Council of Europe at 60
August 10, 2009The first steps towards European unity in the aftermath of World War II were taken at the Hague Congress in May 1948. Under the chairmanship of British Prime Minister Winston Churchill, representatives from 16 countries met to lay the foundations for a European Union, a consultative assembly and a European Court of Human Rights.
One year later, in May 1949, the Council of Europe was founded in London. The new organisation was signed into existence by ten states: Belgium, Denmark, France, Great Britain, Ireland, Italy, Luxembourg, the Netherlands, Norway and Sweden. Today, the Council of Europe consists of 47 member states. The most recent member is Montenegro.
The President of the French National Assembly, Edouard Herriot, opened the first meeting of the Consultative Assembly (later to become the Parliamentary Assembly) on August 10 1949 at the University of Strasbourg. The Belgian diplomat Paul Henri Spaak was unanimously voted as the first President of the Assembly. Spaak was widely recognised as one of the architects of European and transatlantic co-operation.
Alongside the Parliamentary Assembly, the Committee of Ministers is the second central organ of the Council of Europe. As a rule, this body usually comprises the Foreign Ministers of each member state. The chair of the committee rotates on a six-month basis, and is currently held by Slovenia.
Promoting human rights
From the start, the statutory aim of the Council of Europe has been "to achieve a greater unity between its members for the purpose of safeguarding and realising the ideals and principles which are their common heritage and facilitating their economic and social progress."
In the main this has meant promoting peaceful co-existence, human rights, pluralistic democracy and the rule of law.
As the first comprehensive western European institution, the Council of Europe was designed as an instrument for mutual economic, legal, social and cultural agreements and as a platform for debate. The main focus of the Council of Europe's work today is in the field of human rights and the promotion of democracy.

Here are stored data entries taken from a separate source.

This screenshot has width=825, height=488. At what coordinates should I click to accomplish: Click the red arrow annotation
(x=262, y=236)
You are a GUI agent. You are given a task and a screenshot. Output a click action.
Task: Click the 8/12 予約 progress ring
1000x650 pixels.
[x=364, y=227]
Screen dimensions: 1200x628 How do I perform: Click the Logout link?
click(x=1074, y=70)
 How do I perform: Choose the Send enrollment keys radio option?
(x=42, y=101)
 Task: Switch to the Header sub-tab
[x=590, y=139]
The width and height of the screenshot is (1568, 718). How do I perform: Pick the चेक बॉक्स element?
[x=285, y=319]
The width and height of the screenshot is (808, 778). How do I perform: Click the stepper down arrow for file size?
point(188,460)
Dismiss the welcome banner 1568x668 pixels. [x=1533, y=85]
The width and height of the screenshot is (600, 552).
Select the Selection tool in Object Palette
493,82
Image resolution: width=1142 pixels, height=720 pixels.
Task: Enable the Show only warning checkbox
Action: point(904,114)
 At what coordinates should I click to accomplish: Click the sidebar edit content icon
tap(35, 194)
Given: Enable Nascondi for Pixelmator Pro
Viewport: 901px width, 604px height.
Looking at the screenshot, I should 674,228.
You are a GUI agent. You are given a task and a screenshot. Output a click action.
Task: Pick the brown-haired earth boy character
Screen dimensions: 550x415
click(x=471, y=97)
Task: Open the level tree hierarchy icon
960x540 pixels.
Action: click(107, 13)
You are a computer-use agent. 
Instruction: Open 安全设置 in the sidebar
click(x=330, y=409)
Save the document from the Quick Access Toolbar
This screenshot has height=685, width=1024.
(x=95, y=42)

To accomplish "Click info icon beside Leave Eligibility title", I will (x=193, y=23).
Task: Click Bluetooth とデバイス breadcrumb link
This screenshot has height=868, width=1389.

Among the early examples of the work of the Council of Europe was the adoption on November 1950 of the European Convention for the Protection of Human Rights and Fundamental Freedoms (also called the European Convention on Human Rights or ECHR). Another of the organisation's objectives was to provide guidelines for a democratic Europe.
A true pan-European organisation
Initially, it was an exclusive club consisting of democracies from Western Europe, but after the fall of communism in Eastern Europe, the Council became a comprehensive European committee to which every European state, with the exception of Belarus, belongs.
Furthermore, non-European countries such as Israel, Mexico and the US have observer status. And the initiative for the founding of the Council 60 years came from the United States.
Still today, the real meaning and strength of the Council of Europe comes from its all-encompassing membership. Turkey, for example has been a member of the Council since 1949, but is still waiting to join the EU.
The Council of Europe may use the same flag and hymn as the EU – in fact the European Union adopted its symbols from the Council – but the two do not work together on an institutional level.
Without the Council of Europe, European unity would be almost unimaginable. A further founding function of the organisation was to include Germany in the post-war European order. It was the Council that worked to change Germany's status as an occupied territory, and offered the young Federal Republic of Germany its first place in an international forum.